- PASSAGE PROVIDED -
Audit required VM Application using Azure Policy

Azure Policy helps enforce governance by auditing whether required VM applications are deployed across your VMs and Virtual Machine Scale Sets. You can create and assign custom policies to check compliance and ensure that specific applications are present on your infrastructure.

For step-by-step instructions on how to audit VM application deployment using Azure Policy, see Audit required VM applications using Azure Policy.

Update the deployed VM Application

To update a deployed VM application, modify the applicationProfile to reference a newer version or change deployment settings such as treatFailureAsDeploymentFailure or order.

Update the VM application version or settings on a single VM:

PATCH
https://management.azure.com/subscriptions/{subscriptionId}/resourceGroups/{resourceGroupName}/providers/Microsoft.Compute/virtualMachines/{vmName}?api-version=2024-03-03

Body
{
    "properties": {
        "applicationProfile": {
            "galleryApplications": [
                {
                    "packageReferenceId": "/subscriptions/{subscriptionId}/resourceGroups/{resourceGroupName}/providers/Microsoft.Compute/galleries/{galleryName}/applications/{applicationName}/versions/{newVersion}",
                    "treatFailureAsDeploymentFailure": true,
                    "enableAutomaticUpgrade": true
                }
            ]
        }
    }
}

Update VM application on a Virtual Machine Scale Sets (model):

PATCH
https://management.azure.com/subscriptions/{subscriptionId}/resourceGroups/{resourceGroupName}/providers/Microsoft.Compute/virtualMachineScaleSets/{vmssName}?api-version=2024-03-03

Body
{
    "properties": {
        "virtualMachineProfile": {
            "applicationProfile": {
                "galleryApplications": [
                    {
                        "packageReferenceId": "/subscriptions/{subscriptionId}/resourceGroups/{resourceGroupName}/providers/Microsoft.Compute/galleries/{galleryName}/applications/{applicationName}/versions/{newVersion | latest}",
                        "treatFailureAsDeploymentFailure": true,
                        "order": 2
                    }
                ]
            }
        }
    }
}

Apply the change to existing Virtual Machine Scale Sets instances (required when upgradePolicy.mode is Manual):

POST
https://management.azure.com/subscriptions/{subscriptionId}/resourceGroups/{resourceGroupName}/providers/Microsoft.Compute/virtualMachineScaleSets/{vmssName}/updateInstances?api-version=2024-03-03

Body
{
    "instanceIds": ["*"]
}

Tip

Use latest as the version identifier in packageReferenceId to automatically deploy the newest published version without manually updating deployments.

Remove the VM Application from Azure VM or Virtual Machine Scale Sets

  1. Open the Azure portal and go to the target virtual machine (VM) or Virtual Machine Scale Sets.
  2. In Settings, select Extensions + applications, then select the VM Applications tab.
  3. Click uninstall button on the VM Application and Save.
  4. Track progress in Notifications or check Instance view for the VMAppExtension status.

Screenshot showing how to Uninstall VM application from a VM.

- WHAT THIS EXERCISE ASKS -
#1 Answer these questions using the Azure VM application text:
(a) Which HTTP method is used to apply the change to existing Virtual Machine Scale Sets instances?
(b) Which tab do you select after choosing Extensions + applications in Settings?
(c) What version identifier in packageReferenceId automatically deploys the newest published version?
#2 Update the Azure VM application text starting at "Use latest as" and ending at "the VMAppExtension status.", replacing "Notifications" with "Activity log".
The records are not used in any of the tasks.

Source records:

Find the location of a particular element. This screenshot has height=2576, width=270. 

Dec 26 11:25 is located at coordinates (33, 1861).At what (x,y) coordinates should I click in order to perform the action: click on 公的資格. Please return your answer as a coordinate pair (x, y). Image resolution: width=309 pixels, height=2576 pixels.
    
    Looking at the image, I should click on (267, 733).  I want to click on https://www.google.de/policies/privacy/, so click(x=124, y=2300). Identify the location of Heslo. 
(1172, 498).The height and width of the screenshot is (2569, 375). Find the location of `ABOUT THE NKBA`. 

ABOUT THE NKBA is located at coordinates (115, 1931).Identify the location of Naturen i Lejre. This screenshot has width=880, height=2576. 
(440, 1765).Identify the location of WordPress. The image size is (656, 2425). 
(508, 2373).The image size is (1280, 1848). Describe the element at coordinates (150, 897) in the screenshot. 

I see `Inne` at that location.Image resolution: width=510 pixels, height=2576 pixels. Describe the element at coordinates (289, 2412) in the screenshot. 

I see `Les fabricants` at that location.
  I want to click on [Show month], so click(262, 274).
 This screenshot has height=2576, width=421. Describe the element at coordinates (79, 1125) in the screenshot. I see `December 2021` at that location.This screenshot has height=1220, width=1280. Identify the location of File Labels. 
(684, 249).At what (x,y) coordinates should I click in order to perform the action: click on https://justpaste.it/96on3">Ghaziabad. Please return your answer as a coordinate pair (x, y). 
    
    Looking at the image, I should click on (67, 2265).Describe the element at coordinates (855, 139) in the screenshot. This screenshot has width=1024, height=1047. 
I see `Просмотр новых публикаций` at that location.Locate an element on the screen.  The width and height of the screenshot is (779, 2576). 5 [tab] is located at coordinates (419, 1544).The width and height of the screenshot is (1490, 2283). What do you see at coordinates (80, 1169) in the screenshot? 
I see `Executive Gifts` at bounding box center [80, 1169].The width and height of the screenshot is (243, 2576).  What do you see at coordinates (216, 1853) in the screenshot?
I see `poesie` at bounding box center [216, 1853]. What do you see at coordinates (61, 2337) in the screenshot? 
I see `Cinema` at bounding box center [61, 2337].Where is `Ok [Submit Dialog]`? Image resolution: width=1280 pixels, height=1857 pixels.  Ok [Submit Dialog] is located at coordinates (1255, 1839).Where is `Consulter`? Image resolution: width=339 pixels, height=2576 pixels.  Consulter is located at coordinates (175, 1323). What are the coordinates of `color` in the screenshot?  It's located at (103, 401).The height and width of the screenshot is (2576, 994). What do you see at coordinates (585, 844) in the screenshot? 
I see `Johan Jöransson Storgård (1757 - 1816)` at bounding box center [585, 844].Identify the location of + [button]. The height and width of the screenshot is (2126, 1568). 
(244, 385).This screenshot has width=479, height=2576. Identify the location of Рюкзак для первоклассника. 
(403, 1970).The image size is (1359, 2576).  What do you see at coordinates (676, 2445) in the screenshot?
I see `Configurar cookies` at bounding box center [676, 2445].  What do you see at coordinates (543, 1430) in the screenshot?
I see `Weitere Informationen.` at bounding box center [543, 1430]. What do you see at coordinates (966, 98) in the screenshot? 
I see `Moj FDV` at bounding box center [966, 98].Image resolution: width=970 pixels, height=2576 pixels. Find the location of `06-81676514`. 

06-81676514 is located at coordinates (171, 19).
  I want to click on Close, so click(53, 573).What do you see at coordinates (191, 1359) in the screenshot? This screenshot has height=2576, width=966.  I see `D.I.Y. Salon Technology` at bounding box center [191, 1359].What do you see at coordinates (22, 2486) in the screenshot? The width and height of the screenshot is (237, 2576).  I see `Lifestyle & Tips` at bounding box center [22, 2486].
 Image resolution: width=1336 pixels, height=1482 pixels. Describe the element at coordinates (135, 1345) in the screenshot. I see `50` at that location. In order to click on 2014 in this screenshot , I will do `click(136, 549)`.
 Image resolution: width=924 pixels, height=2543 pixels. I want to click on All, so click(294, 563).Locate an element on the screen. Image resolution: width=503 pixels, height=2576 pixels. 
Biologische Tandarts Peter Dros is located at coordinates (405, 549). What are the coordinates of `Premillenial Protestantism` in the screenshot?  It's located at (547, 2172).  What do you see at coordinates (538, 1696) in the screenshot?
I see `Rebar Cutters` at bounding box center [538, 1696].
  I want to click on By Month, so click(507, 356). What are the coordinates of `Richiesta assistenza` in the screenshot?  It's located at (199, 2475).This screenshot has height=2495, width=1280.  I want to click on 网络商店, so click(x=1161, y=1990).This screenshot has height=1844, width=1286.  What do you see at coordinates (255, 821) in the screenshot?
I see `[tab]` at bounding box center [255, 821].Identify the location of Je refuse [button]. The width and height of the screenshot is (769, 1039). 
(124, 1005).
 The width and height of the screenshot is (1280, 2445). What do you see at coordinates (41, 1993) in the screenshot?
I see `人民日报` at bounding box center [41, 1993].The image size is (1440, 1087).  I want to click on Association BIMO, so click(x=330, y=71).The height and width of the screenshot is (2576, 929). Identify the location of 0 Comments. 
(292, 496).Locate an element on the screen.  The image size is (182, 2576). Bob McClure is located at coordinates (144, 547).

- WRITTEN ANSWERS -
#1
(a) POST
(b) The VM Applications tab
(c) latest

#2
Use latest as the version identifier in packageReferenceId to automatically deploy the newest published version without manually updating deployments.

Remove the VM Application from Azure VM or Virtual Machine Scale Sets

  1. Open the Azure portal and go to the target virtual machine (VM) or Virtual Machine Scale Sets.
  2. In Settings, select Extensions + applications, then select the VM Applications tab.
  3. Click uninstall button on the VM Application and Save.
  4. Track progress in Activity log or check Instance view for the VMAppExtension status.